Materials provided:
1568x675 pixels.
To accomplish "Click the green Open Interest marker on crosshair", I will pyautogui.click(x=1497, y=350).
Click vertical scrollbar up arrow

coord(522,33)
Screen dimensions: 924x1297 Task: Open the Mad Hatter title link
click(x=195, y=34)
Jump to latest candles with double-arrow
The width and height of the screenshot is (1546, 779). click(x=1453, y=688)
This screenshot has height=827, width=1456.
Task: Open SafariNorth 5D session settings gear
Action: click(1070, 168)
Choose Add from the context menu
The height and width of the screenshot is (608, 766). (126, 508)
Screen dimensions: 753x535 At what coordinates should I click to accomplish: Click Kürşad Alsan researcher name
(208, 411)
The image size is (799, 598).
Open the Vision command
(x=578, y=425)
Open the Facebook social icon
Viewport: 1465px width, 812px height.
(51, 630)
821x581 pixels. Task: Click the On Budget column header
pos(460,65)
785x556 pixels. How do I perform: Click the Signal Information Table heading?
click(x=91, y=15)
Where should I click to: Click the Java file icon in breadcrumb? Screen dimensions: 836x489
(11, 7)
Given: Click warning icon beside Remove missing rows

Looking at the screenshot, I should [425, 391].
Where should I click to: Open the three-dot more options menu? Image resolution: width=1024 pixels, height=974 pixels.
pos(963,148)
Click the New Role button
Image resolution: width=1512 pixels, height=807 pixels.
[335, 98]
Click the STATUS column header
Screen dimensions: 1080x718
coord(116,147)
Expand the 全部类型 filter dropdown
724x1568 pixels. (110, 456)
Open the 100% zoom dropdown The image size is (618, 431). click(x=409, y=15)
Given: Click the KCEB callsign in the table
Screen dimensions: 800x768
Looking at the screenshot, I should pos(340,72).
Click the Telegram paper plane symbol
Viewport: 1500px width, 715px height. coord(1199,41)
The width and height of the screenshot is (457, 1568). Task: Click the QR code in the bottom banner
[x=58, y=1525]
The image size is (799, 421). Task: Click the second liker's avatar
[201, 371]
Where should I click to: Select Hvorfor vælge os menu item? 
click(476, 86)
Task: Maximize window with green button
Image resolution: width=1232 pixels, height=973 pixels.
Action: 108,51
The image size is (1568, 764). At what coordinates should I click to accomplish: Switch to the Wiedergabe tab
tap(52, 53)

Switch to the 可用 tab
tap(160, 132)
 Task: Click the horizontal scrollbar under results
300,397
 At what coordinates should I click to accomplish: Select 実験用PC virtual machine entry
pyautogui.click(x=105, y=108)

Given exercise:
Reproduce the material above with every "column header" switched to "column title", leaving everything else unchanged.

Exercise answer:
1568x675 pixels.
To accomplish "Click the green Open Interest marker on crosshair", I will pyautogui.click(x=1497, y=350).
Click vertical scrollbar up arrow

coord(522,33)
Screen dimensions: 924x1297 Task: Open the Mad Hatter title link
click(x=195, y=34)
Jump to latest candles with double-arrow
The width and height of the screenshot is (1546, 779). click(x=1453, y=688)
This screenshot has height=827, width=1456.
Task: Open SafariNorth 5D session settings gear
Action: click(1070, 168)
Choose Add from the context menu
The height and width of the screenshot is (608, 766). (126, 508)
Screen dimensions: 753x535 At what coordinates should I click to accomplish: Click Kürşad Alsan researcher name
(208, 411)
The image size is (799, 598).
Open the Vision command
(x=578, y=425)
Open the Facebook social icon
Viewport: 1465px width, 812px height.
(51, 630)
821x581 pixels. Task: Click the On Budget column title
pos(460,65)
785x556 pixels. How do I perform: Click the Signal Information Table heading?
click(x=91, y=15)
Where should I click to: Click the Java file icon in breadcrumb? Screen dimensions: 836x489
(11, 7)
Given: Click warning icon beside Remove missing rows

Looking at the screenshot, I should [425, 391].
Where should I click to: Open the three-dot more options menu? Image resolution: width=1024 pixels, height=974 pixels.
pos(963,148)
Click the New Role button
Image resolution: width=1512 pixels, height=807 pixels.
[335, 98]
Click the STATUS column title
Screen dimensions: 1080x718
coord(116,147)
Expand the 全部类型 filter dropdown
724x1568 pixels. (110, 456)
Open the 100% zoom dropdown The image size is (618, 431). click(x=409, y=15)
Given: Click the KCEB callsign in the table
Screen dimensions: 800x768
Looking at the screenshot, I should pos(340,72).
Click the Telegram paper plane symbol
Viewport: 1500px width, 715px height. coord(1199,41)
The width and height of the screenshot is (457, 1568). Task: Click the QR code in the bottom banner
[x=58, y=1525]
The image size is (799, 421). Task: Click the second liker's avatar
[201, 371]
Where should I click to: Select Hvorfor vælge os menu item? 
click(476, 86)
Task: Maximize window with green button
Image resolution: width=1232 pixels, height=973 pixels.
Action: 108,51
The image size is (1568, 764). At what coordinates should I click to accomplish: Switch to the Wiedergabe tab
tap(52, 53)

Switch to the 可用 tab
tap(160, 132)
 Task: Click the horizontal scrollbar under results
300,397
 At what coordinates should I click to accomplish: Select 実験用PC virtual machine entry
pyautogui.click(x=105, y=108)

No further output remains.